Eu larguei o celular e corri o mais rápido que pude em direção a minha casa. Embora, quando cheguei foi tarde demais. Meu ex-marido estava morto, ensanguentado, Minha filha, próxima à cozinha, no chão, ensanguentada e seus olhos haviam sido arrancados. A boneca, bem... Ela não estava mais lá. ”
— Chega, senhora. — Interrompi novamente a velha que me contava a história — É demais pra mim.
— Tudo bem. Pode ir. Desculpe o incômodo.

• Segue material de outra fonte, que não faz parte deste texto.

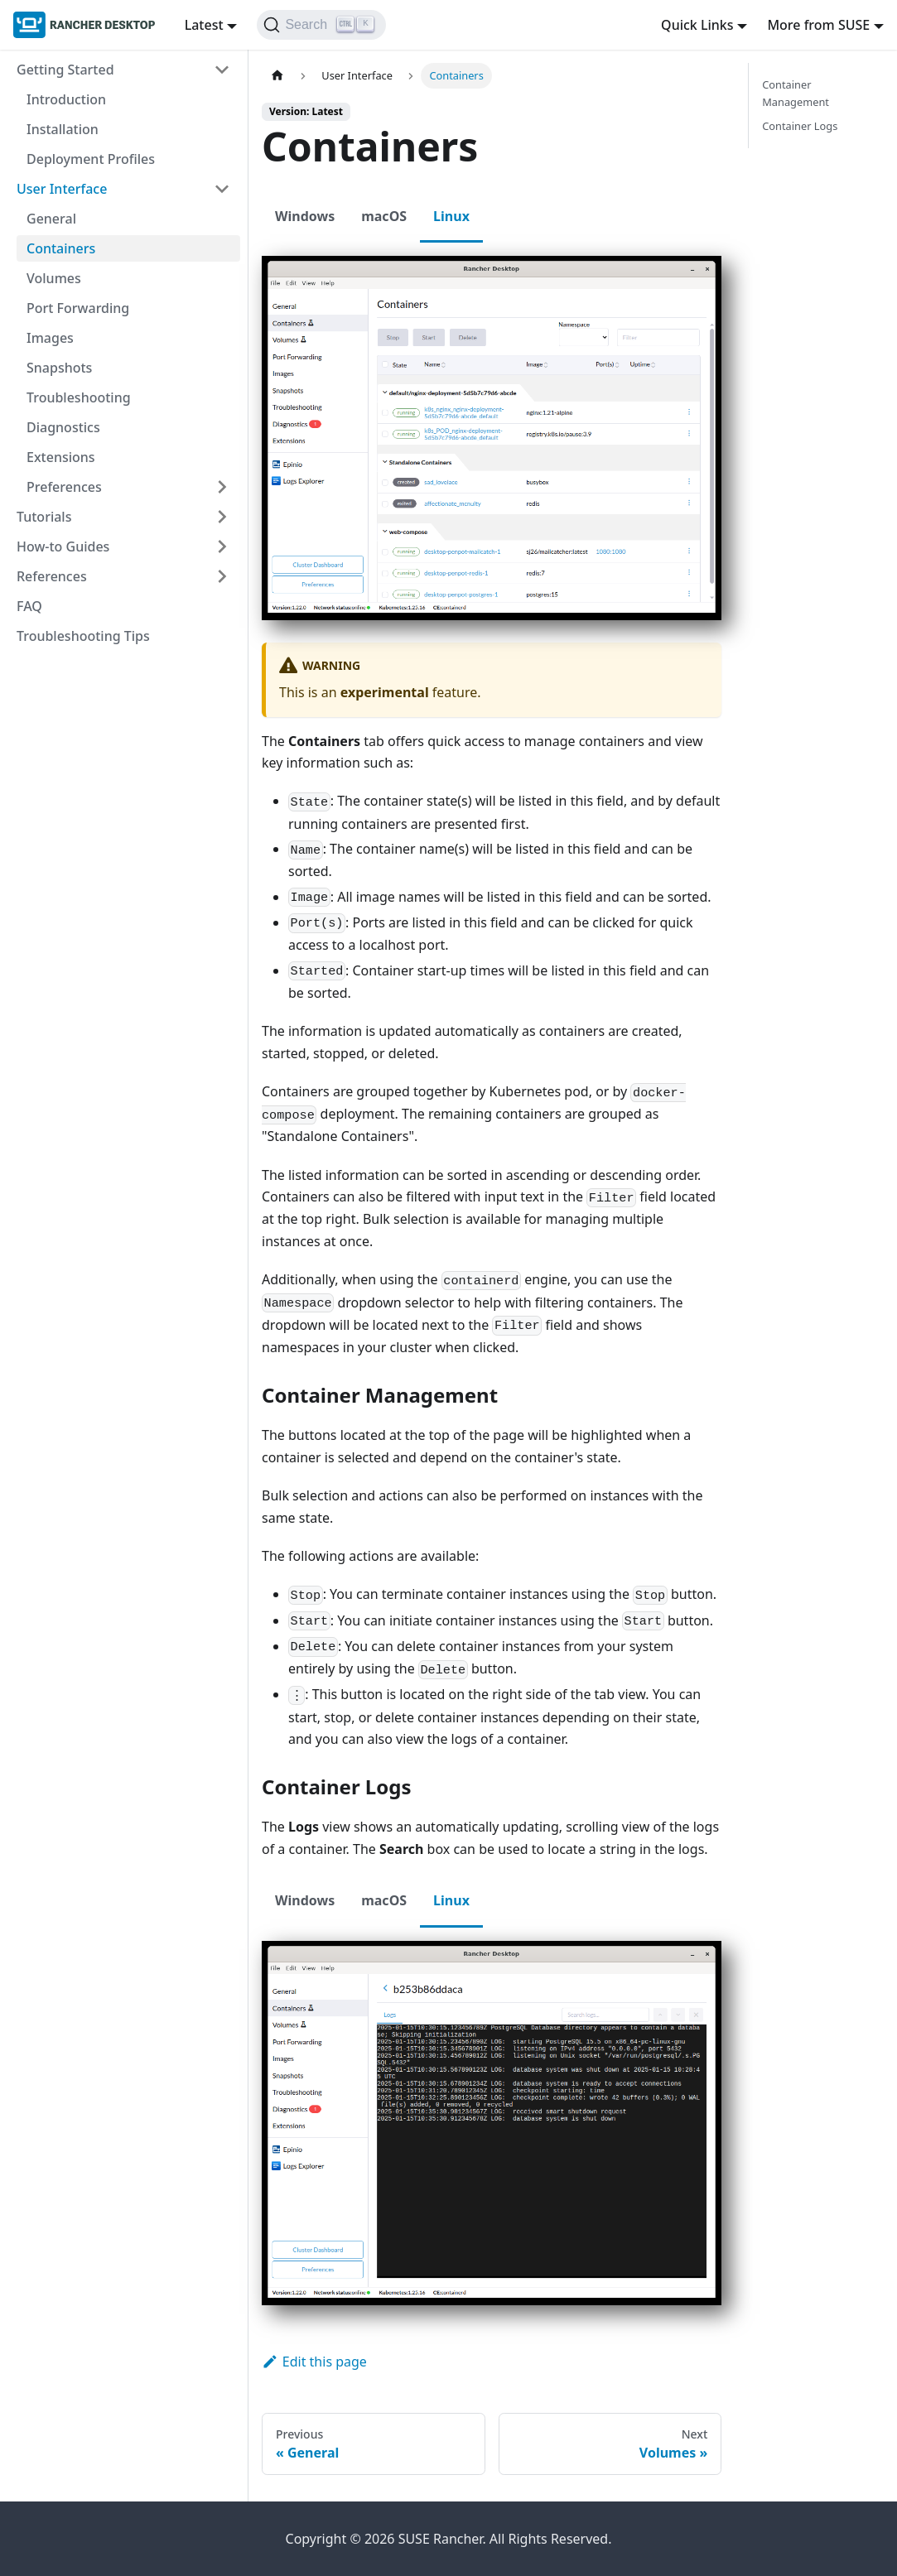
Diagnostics (63, 427)
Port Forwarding (78, 308)
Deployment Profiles (91, 159)
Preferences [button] (64, 487)
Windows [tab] (305, 216)
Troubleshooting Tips (83, 636)
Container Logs (799, 125)
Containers (61, 248)
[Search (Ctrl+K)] (321, 25)
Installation (63, 129)
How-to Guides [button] (63, 546)
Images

Eu fiquei um pouco nervoso e perturbado sobre a história que a senhora havia me contado. Resolvi ir pra casa. Eu não estava com mente pra trabalhar... Quando cheguei em casa, minha filha correu em minha direção. Ela tinha uma boneca em mãos. A boneca era encantadora. Cabelos ruivos, lisos longos até a cintura, pareciam ser reais. Sua pele era alva, macia, sedosa. Ela tinha um lindo par de olhos verdes que brilhavam. A boneca era linda, porém eu não pude deixar de notar que lhe faltava algumas partes no corpo. Mas o mais notável, pra mim, ela não tinha dentes.
—Foi uma velha que me deu essa boneca. Ela disse que o nome da boneca é Dacy.